(Stored records)
= = =

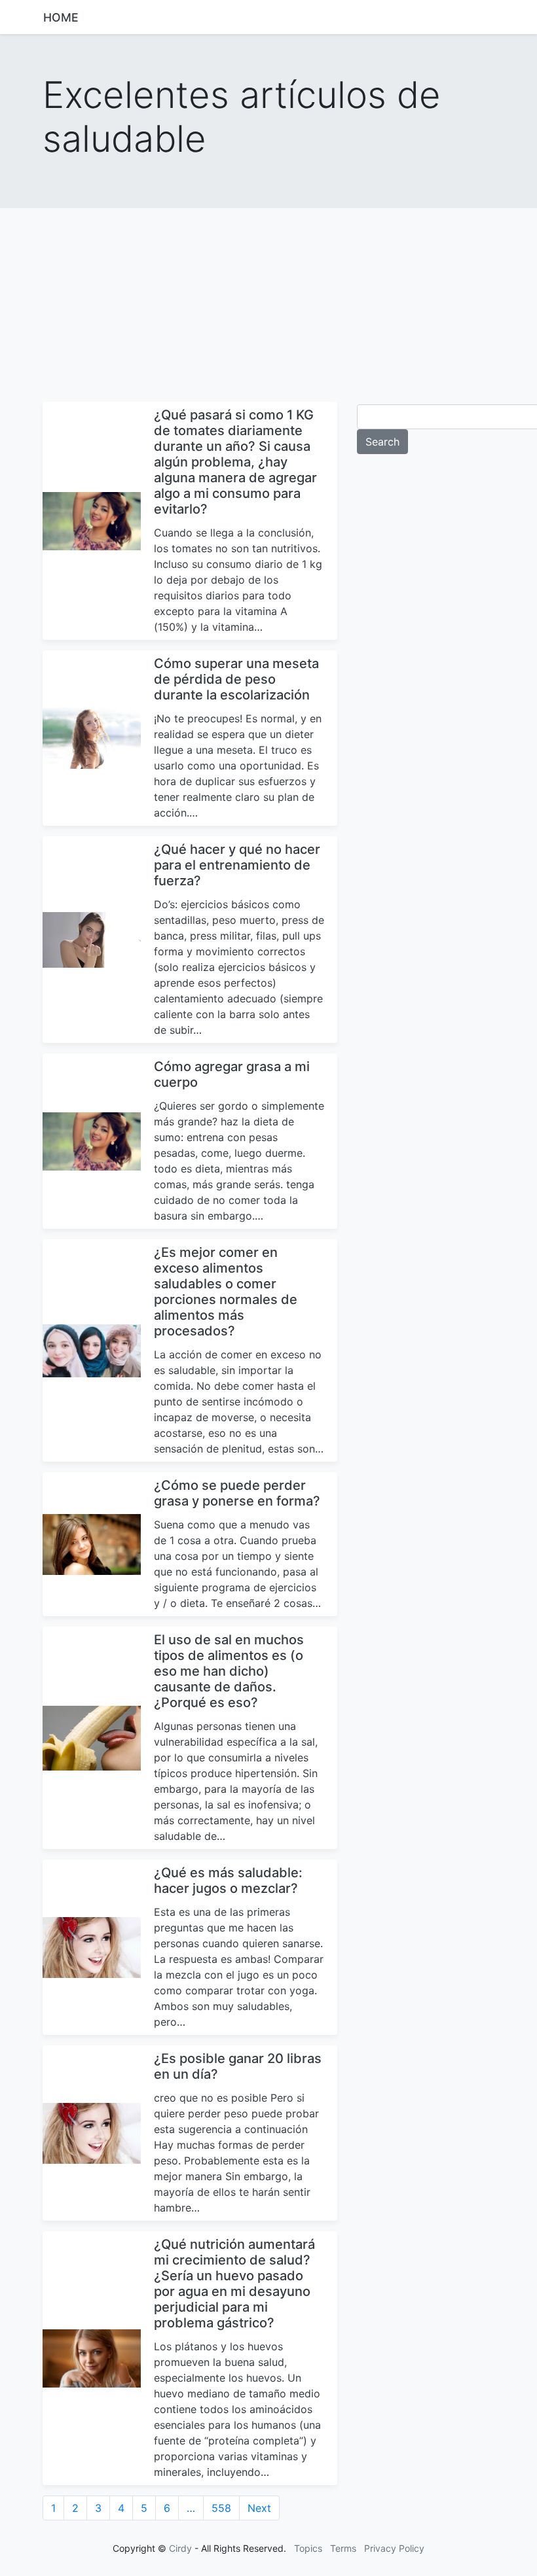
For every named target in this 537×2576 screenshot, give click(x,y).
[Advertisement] (268, 299)
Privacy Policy (394, 2548)
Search (382, 441)
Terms (343, 2548)
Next (259, 2507)
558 (221, 2507)
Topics (308, 2548)
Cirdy (180, 2548)
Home (61, 17)
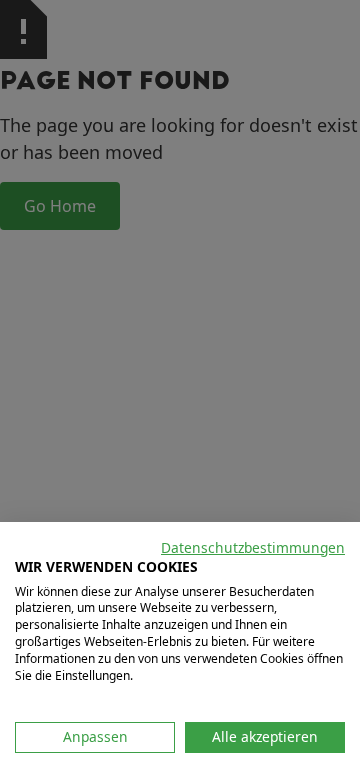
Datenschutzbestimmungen (253, 547)
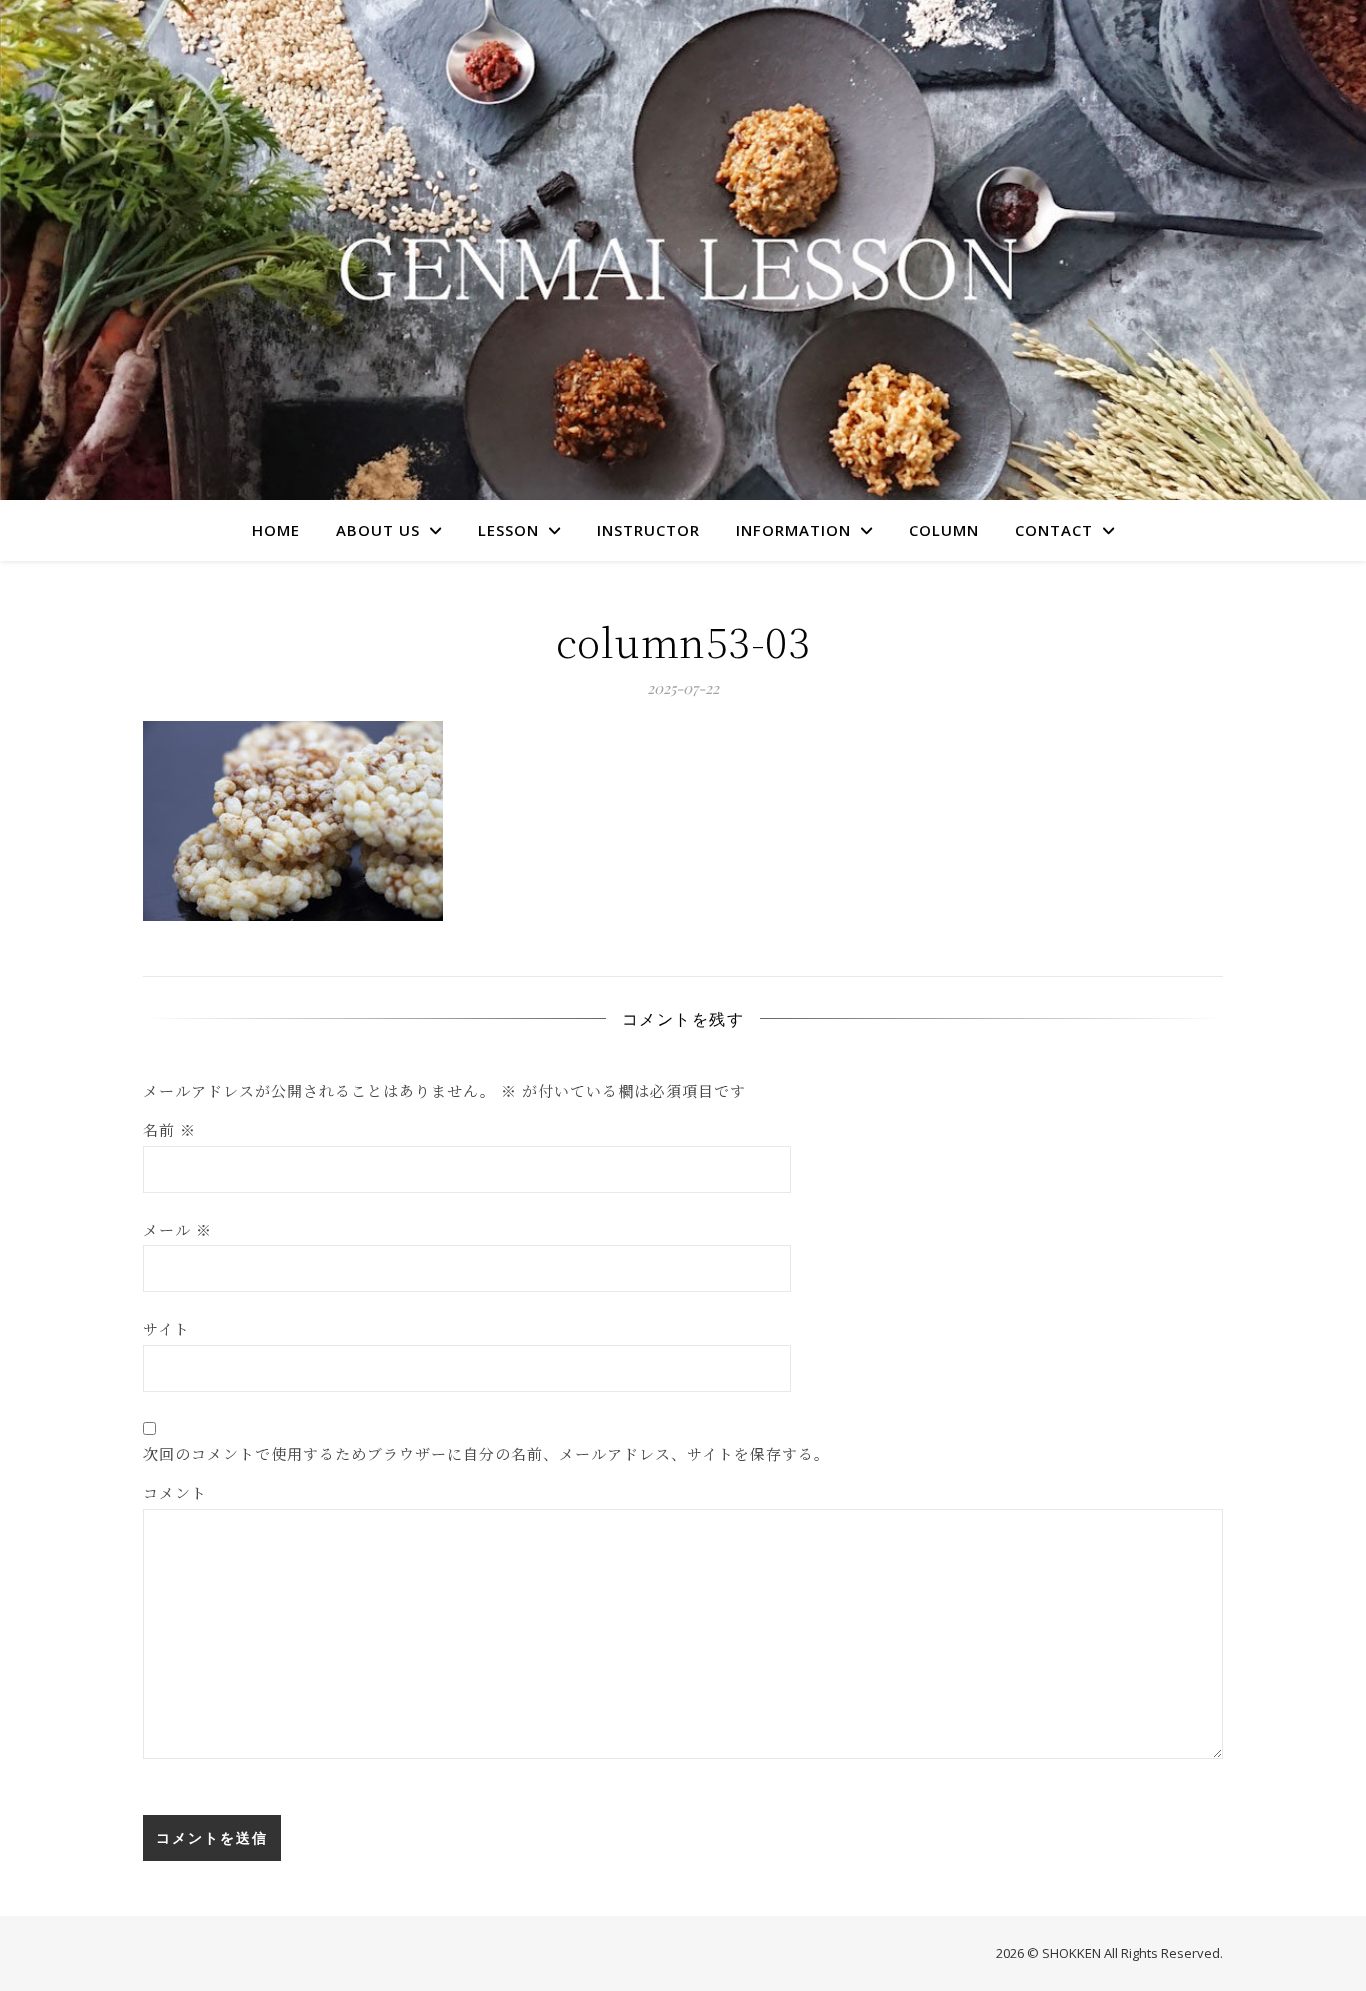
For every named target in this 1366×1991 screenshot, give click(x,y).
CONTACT (1054, 530)
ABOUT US (378, 530)
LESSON (508, 530)
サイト (166, 1328)
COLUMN (944, 530)
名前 (169, 1129)
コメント (175, 1492)
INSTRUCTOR (648, 530)
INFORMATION (793, 530)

= = =

Requirement
Write out each line of the data that holds the string "named".

Solution for this problem
For every named target in this 537×2576 screenshot, give click(x,y).
For every named target in this 1366×1991 screenshot, give click(x,y).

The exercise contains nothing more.